--- START ---

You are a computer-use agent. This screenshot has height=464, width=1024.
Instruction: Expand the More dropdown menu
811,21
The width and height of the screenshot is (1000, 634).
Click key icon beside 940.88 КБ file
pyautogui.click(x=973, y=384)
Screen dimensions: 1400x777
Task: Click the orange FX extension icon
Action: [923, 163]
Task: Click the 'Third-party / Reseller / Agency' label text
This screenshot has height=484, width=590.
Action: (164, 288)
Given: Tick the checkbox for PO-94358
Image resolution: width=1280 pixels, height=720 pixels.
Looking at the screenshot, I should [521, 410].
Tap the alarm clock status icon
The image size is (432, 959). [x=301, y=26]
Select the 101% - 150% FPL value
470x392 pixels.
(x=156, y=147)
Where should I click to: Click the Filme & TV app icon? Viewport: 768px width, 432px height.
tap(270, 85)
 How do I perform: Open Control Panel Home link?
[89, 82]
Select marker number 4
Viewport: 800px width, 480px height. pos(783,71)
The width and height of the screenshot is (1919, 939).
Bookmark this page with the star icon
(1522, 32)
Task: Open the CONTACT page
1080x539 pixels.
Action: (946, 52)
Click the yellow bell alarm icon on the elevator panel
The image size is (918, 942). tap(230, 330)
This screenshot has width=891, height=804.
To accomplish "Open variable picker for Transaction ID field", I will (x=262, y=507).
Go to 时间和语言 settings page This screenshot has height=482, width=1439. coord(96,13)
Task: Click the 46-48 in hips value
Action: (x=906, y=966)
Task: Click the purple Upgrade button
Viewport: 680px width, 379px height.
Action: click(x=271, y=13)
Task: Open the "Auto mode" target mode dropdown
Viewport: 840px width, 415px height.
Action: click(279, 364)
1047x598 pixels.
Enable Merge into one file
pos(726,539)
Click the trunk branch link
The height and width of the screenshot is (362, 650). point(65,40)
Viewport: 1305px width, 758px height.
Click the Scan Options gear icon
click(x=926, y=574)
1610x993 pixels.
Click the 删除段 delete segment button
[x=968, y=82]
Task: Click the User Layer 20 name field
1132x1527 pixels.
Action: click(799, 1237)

--- END ---

▶ [Brief]: Your answer must consist solely of the lines above between the line holding "Task: Click the purple Upgrade button" and the line holding "Viewport: 1305px width, 758px height.", inclusive, copied exactly.

▶ [Output of the task]:
Task: Click the purple Upgrade button
Viewport: 680px width, 379px height.
Action: click(x=271, y=13)
Task: Open the "Auto mode" target mode dropdown
Viewport: 840px width, 415px height.
Action: click(279, 364)
1047x598 pixels.
Enable Merge into one file
pos(726,539)
Click the trunk branch link
The height and width of the screenshot is (362, 650). point(65,40)
Viewport: 1305px width, 758px height.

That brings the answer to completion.